Exome analyses were carried out following the GATK best practices for germline variant detection. Short reads were mapped using BWA-MEM software, and the resulting alignment files were sorted and duplication-marked using SAMtools51 software. Variants of the disease cohort families were called using GATK software (ver. 4.0 to 4.1), and the joint calling process was carried out with samples from other Japanese subjects with various rare diseases. The BED files describing the exome capture regions (SureSelect Human All Exon V4, V5, and V6 Agilent) were lifted over using the paftools liftover command or CrossMap software63. The GATK resource bundles were lifted over to the JG1 coordinates using the Picard tools LiftoverVcf command. The SnpEff database57 was constructed using the lifted-over GENCODE annotation file and used for variant effect predictions. Variants called against JG1 were lifted over to the hs37d5 coordinates using the Picard tools LiftoverVcf command. Overlap relationships between the variants were assessed using the BCFtools (ver. 1.9) isec command.

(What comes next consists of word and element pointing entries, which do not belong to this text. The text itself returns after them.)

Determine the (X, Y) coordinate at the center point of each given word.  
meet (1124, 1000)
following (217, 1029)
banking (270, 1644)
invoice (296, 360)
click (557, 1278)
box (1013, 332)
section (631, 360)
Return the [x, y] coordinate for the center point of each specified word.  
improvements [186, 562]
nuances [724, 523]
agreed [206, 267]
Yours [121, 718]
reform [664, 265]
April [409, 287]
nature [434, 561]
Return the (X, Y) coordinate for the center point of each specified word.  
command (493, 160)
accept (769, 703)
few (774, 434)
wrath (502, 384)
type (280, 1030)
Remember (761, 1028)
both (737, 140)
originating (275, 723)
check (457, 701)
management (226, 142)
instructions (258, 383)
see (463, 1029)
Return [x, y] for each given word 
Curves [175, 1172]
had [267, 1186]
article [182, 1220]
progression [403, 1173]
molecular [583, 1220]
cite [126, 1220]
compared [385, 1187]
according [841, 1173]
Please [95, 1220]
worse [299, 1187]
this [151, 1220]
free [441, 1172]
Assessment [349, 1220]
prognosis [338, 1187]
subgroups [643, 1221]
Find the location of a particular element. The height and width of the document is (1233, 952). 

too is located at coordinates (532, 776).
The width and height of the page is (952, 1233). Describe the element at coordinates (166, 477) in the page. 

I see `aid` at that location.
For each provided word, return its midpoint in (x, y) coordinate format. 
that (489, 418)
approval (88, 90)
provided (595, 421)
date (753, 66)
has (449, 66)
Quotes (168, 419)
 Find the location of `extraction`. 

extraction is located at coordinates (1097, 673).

Sanger sequencing and validation

Candidate disease-causing variants in genomic DNA were analyzed by Sanger sequencing46. Sequences and Phred quality scores were analyzed using TraceTuner software (sourceforge.net/projects/tracetuner/).

Allele frequency comparison

The 162-bp paired-end reads from 1070 Japanese individuals were mapped to JG1 or to hs37d5 using BWA-MEM software, and variants were called following GATK best practices41 with the modification of applying base-quality score recalibration using GATK software (ver. 3.7.0). Variants in bi-allelic SNV sites with the following conditions were selected: (1) ‘FILTER = PASS’, (2) variants within an accessible region, defined as the range between 0.5× mean depth and 2.0× mean depth, and (3) variants > 1 Mb apart from gap regions. Variant sites matching between JG1 and hs37d5 were identified using transanno software (github.com/informationsea/transanno).

Statistical tests and graph drawing

Statistical tests were performed using R software (ver. 3.5.1). Histograms were drawn using R software (ver. 3.5.1) and ggplot2 library (ver. 3.0.0).

Reporting summary

Further information on research design is available in the Nature Research Reporting Summary linked to this article.